France grants citizenship to 12,000 Covid frontline workers

This article is more than 2 years old

Fast-track scheme is aimed at those whose jobs put them at risk in pandemic

France has granted citizenship to more than 12,000 frontline workers whose jobs put them at risk during the Covid pandemic under a special fast-track scheme.

As well as speeding up the application process, which normally takes up to two years, the government also cut the residency requirement from five years to two.

“Frontline workers responded to the call of the nation, so it is right that the nation takes a step towards them,” said the citizenship minister, Marlène Schiappa. “The country pulled through thanks to them.

“I welcome our new compatriots to French nationality and thank them in the name of the republic. The country also thanks them.”

In September 2020, the interior ministry invited those who had “actively contributed” to fighting the Covid health crisis to apply for fast-track naturalisation.
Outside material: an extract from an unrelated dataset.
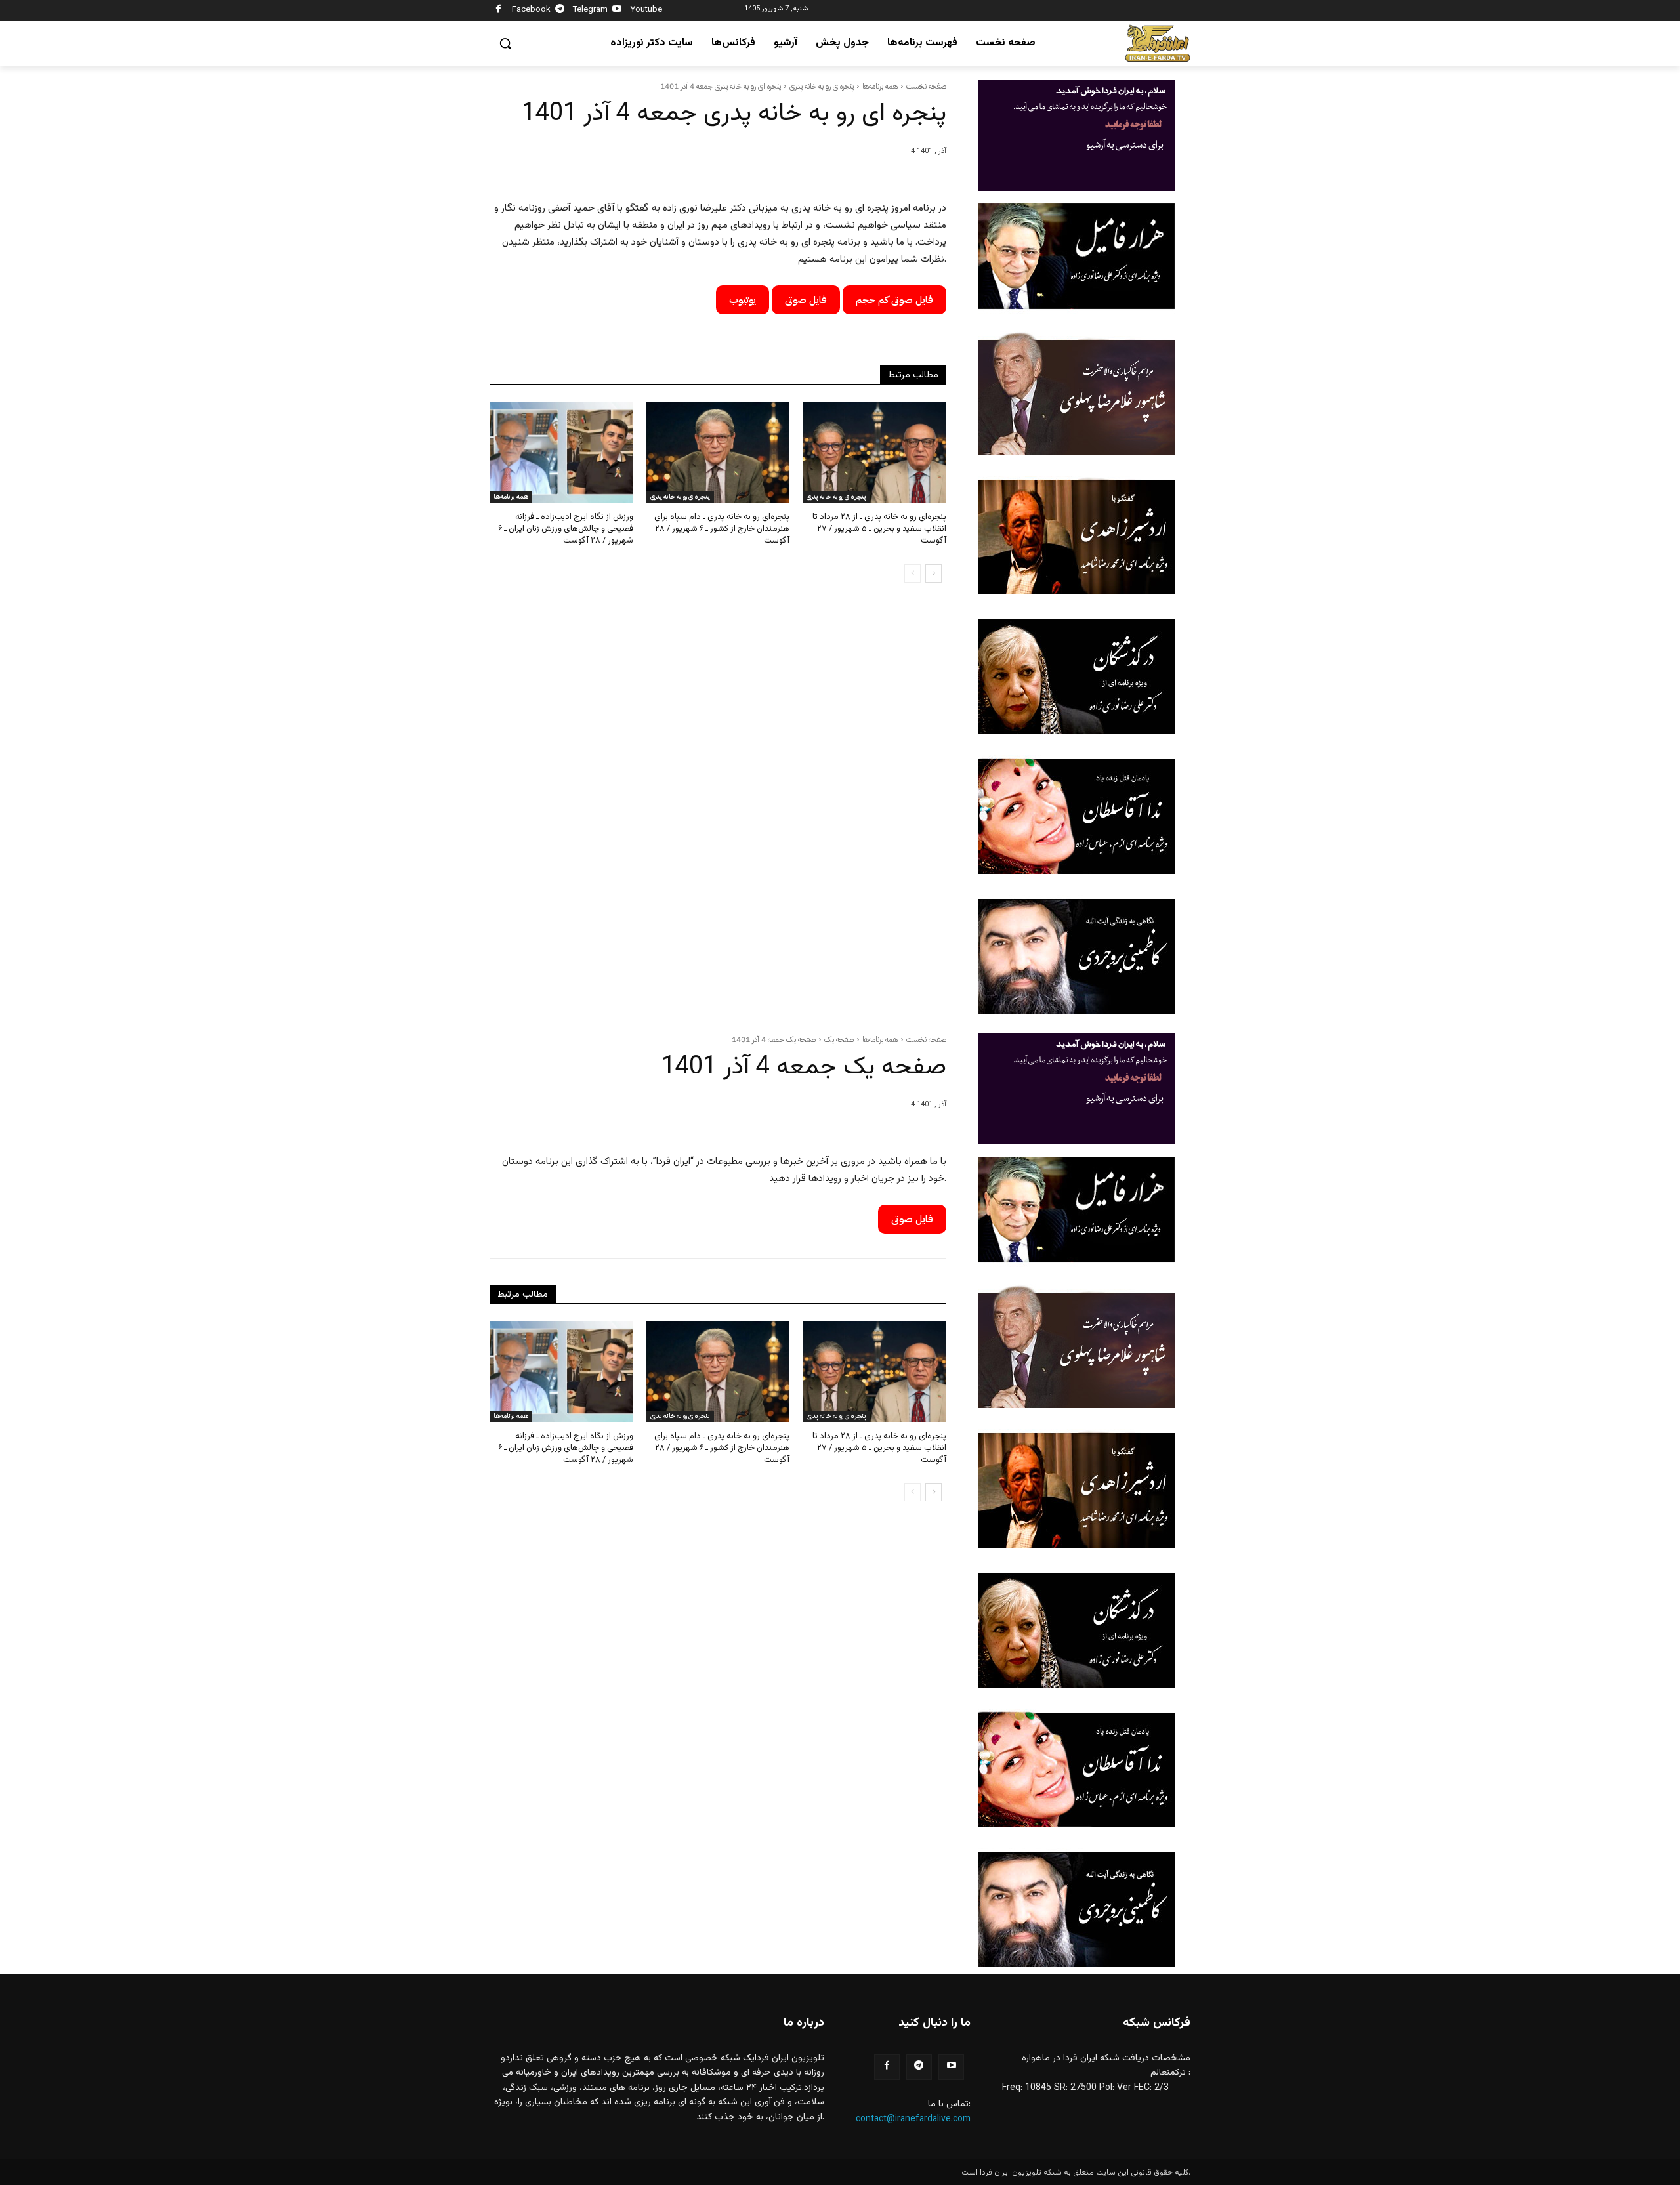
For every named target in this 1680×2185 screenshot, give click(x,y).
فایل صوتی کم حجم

On Thursday, Schiappa said 16,381 had applied and 12,012 applications were approved.

Among them were health professionals, security and cleaning staff, those who looked after essential workers’ children, home help workers and refuse collectors, the minister announced.
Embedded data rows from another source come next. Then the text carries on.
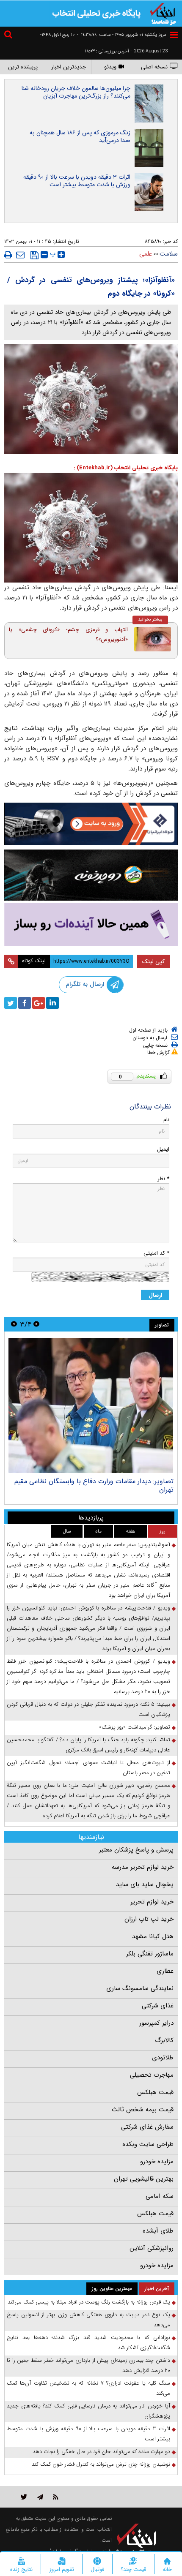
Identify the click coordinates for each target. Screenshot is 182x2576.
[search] (9, 36)
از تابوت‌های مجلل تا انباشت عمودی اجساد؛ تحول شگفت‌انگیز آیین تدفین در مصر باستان (88, 1767)
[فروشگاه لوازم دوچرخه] (91, 875)
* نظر (163, 1178)
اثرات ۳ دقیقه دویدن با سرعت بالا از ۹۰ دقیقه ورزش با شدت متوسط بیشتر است (76, 180)
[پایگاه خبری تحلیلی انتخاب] (163, 13)
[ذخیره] (34, 255)
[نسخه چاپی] (8, 254)
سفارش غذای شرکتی (147, 2127)
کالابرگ (164, 2040)
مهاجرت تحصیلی (152, 2075)
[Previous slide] (36, 1324)
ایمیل (163, 1149)
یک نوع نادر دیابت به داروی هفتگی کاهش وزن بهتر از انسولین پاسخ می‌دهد (88, 2319)
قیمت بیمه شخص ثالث (143, 2110)
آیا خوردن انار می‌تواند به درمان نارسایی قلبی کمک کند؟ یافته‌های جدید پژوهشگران (88, 2411)
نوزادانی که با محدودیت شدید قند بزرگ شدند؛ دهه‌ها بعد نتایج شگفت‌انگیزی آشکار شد (88, 2342)
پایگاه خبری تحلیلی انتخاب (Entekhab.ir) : (126, 467)
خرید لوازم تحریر (152, 1902)
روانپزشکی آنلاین (152, 2248)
John Spacey, a Briton, was one of those given fast-track nationality as a foreigner who had “proved their commitment to the republic” in the eyes of the ministry.
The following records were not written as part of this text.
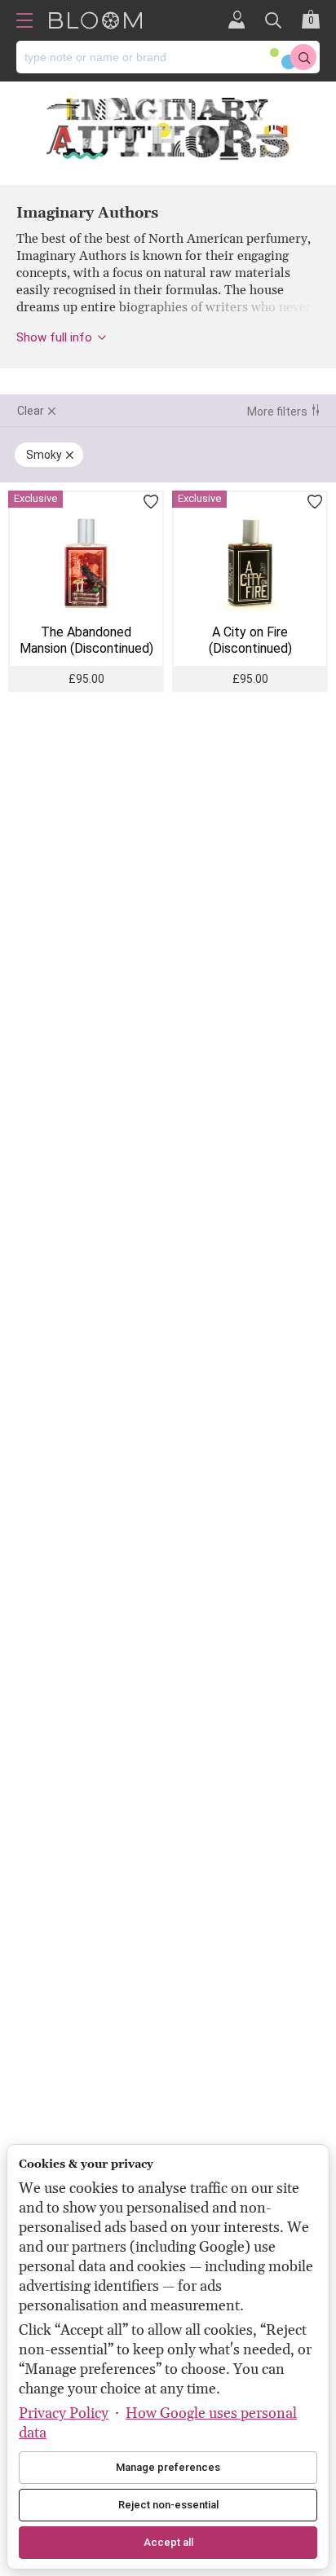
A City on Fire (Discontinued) (250, 640)
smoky (44, 454)
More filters (277, 411)
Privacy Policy (63, 2413)
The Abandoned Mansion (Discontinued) (86, 640)
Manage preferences (168, 2467)
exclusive (35, 498)
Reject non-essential (168, 2505)
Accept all (168, 2542)
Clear (30, 410)
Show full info (54, 337)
Spacey lives in the Creuse region in central France and works for an organisation that provides domestic care for elderly people. “It genuinely feels like a great honour to be offered citizenship,” he told the Local earlier this year.

“France has been very good to me since my arrival and has given me opportunities I could never have dreamed of before stepping off the Eurostar in 2016 – a home of my own, a wonderful relationship, a 20-year-old Peugeot 106, a 40-year-old Mobilette, the most satisfying job in the world and a very bright future.

“Soon, I’ll be able to vote, will regain my freedom of movement and will finally feel fully European once more, finally feel fully integrated into the nation I’ve already come to love like my own.”

Spacey said he also received a one-off bonus payment from the state “as a kind of merci for services rendered during the crisis … something for which I was very grateful and that I’d not expected, given I’d been paid for my work anyway”.

He added: “Then came another, far more unexpected, thank you – the chance to apply for French nationality six months earlier than would have been possible under the normal rules and to have the process fast-tracked. All for doing a job I love.”

In April 2020, French hospital staff and nursing home workers were awarded tax-free bonuses of between €1,000 and €1,500 as part of the government thank you for their work during the Covid-19 crisis.

In August 2020, France’s 320,000 home-care workers were given Covid-19 bonuses of up to €1,000.